SHAOSHAN, China - Thousands of Mao Zedong admirers will descend on central China this week to mark the 120th anniversary of the former leader's birth - an occasion that represents a tricky balancing act for the government.

Chinese remain divided over the founder of the People's Republic, with many nostalgic towards his 27-year-rule and others insisting his policies led to the deaths of millions.

The anniversary, which falls on Thursday, has particular significance this year and authorities in Mao's hometown have reportedly spent billions, even as President Xi Jinping called for "simple" celebrations.

"The anniversary is a big date for Chinese people," said Shen Yang, a 48-year-old businessman who will travel to Shaoshan in Hunan province, where Mao spent some of his formative years.

China traditionally measured time in 60-year cycles and Shen added: "It's the best date for us to express our faith in and respect for Mao Zedong.

"I believe that the new China created by Mao was great, and that's why we should celebrate and believe in him."

For others, Mao - who in 1949 led the Communist party to victory in a brutal civil war and died in 1976 - is remembered as a tyrant who led disastrous political campaigns that killed tens of millions.

He consolidated his power in the 1950s with brutal purges of opponents, while estimates say more than a million people were slaughtered in a movement to redistribute rural land to China's peasants.

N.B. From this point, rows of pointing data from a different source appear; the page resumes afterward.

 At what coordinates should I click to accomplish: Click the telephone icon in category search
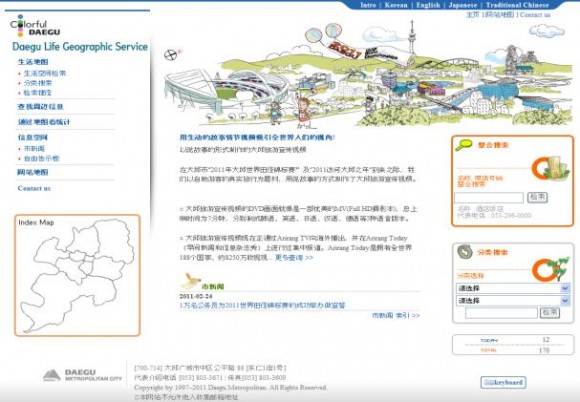point(465,252)
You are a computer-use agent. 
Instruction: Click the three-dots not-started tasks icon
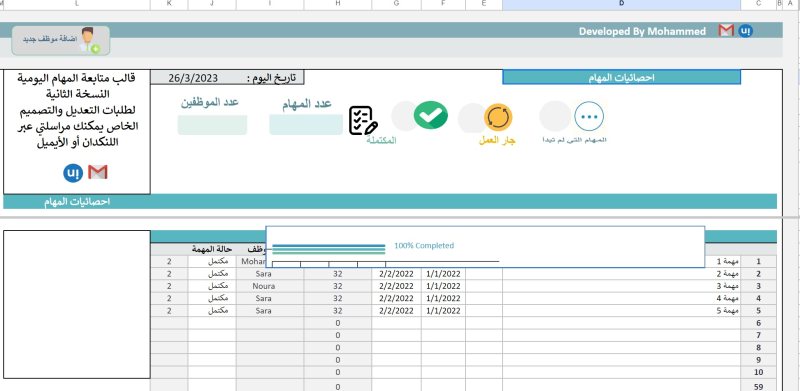589,116
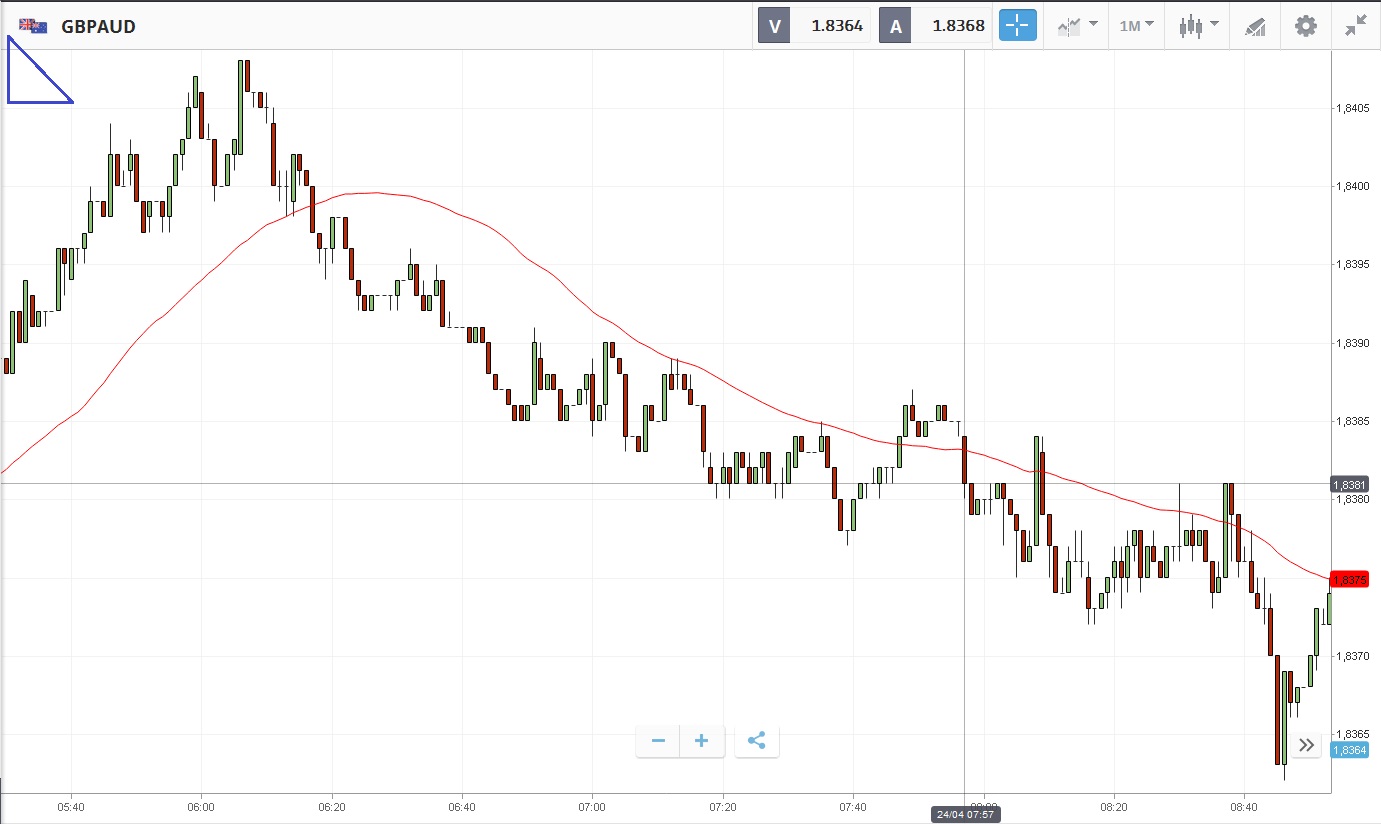Zoom out with the minus button
The width and height of the screenshot is (1381, 824).
(x=658, y=741)
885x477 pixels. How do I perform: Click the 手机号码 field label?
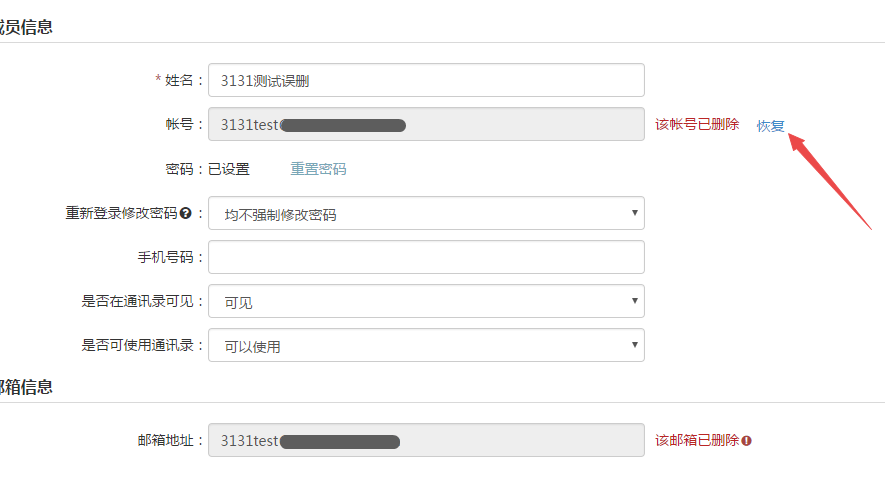click(165, 257)
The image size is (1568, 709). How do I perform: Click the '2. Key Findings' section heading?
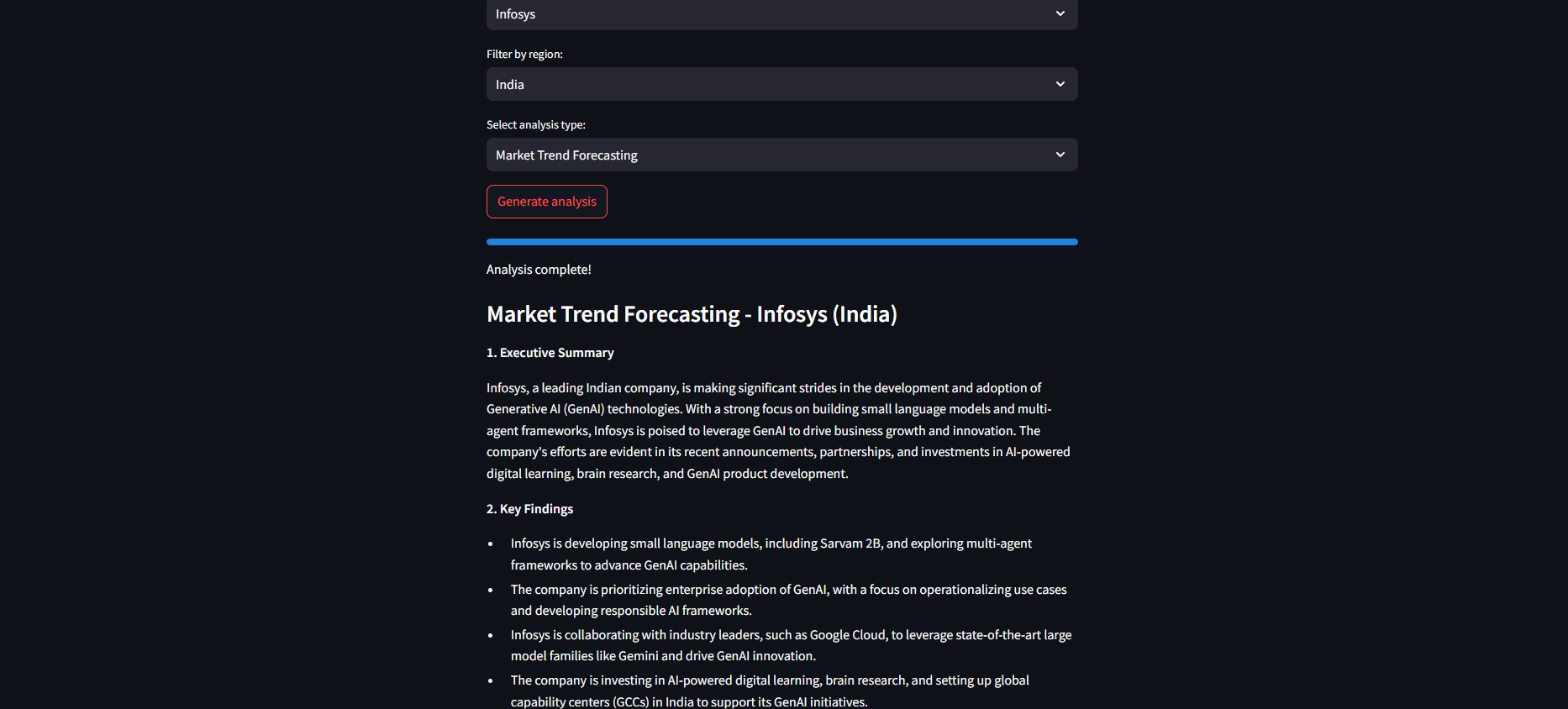[529, 509]
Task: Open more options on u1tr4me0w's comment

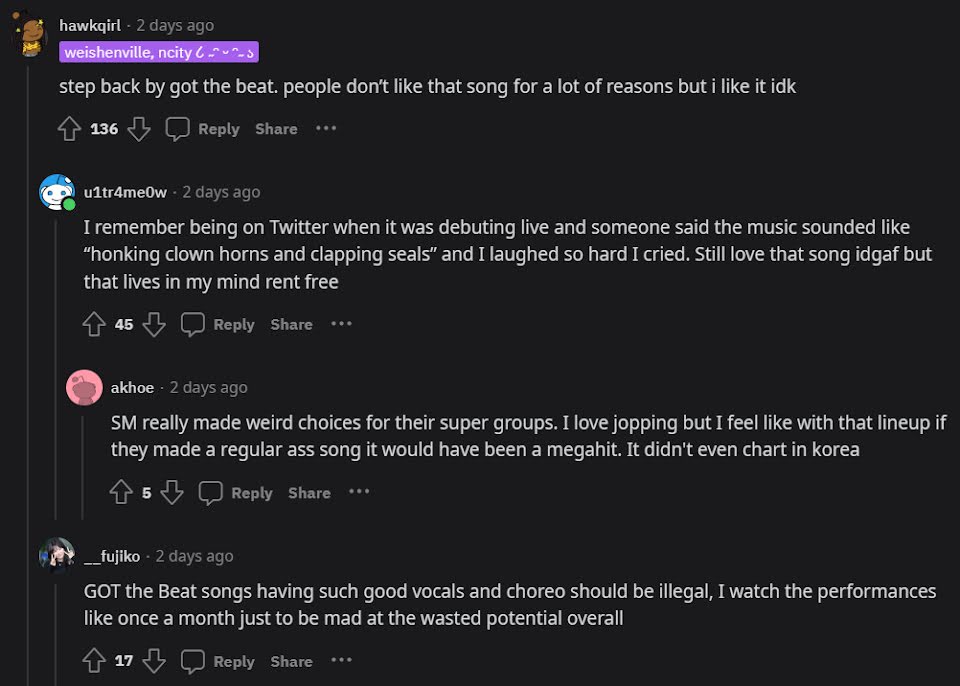Action: pyautogui.click(x=342, y=325)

Even deadlier was the "Great Leap Forward" launched in 1958, an attempt to boost China's economy that led to a famine in which some say more than 40 million people starved to death.

Next came the 1966 to 1976 "Cultural Revolution," seen as an effort by Mao to eliminate political enemies, leading to violence that one account estimates caused half a million deaths in 1967 alone.

But there has never been a full historical reckoning of his actions in China, where the ruling party censors accounts of his rule that highlight brutality and challenge the official line.

"Mao's biggest sin is that he interrupted China's progress towards constitutionalism and democracy," Beijing-based historian Zhang Lifan wrote in an online commentary on the anniversary.

"He took China into class warfare, and into the dead end of a one-party system."

But the Communist party "continues to use Mao as a sort of father figure for the revolution", said Kirk Denton, of Ohio State University.

"It does so because the very legitimacy of the party is tied to that revolution and its narrative of national liberation."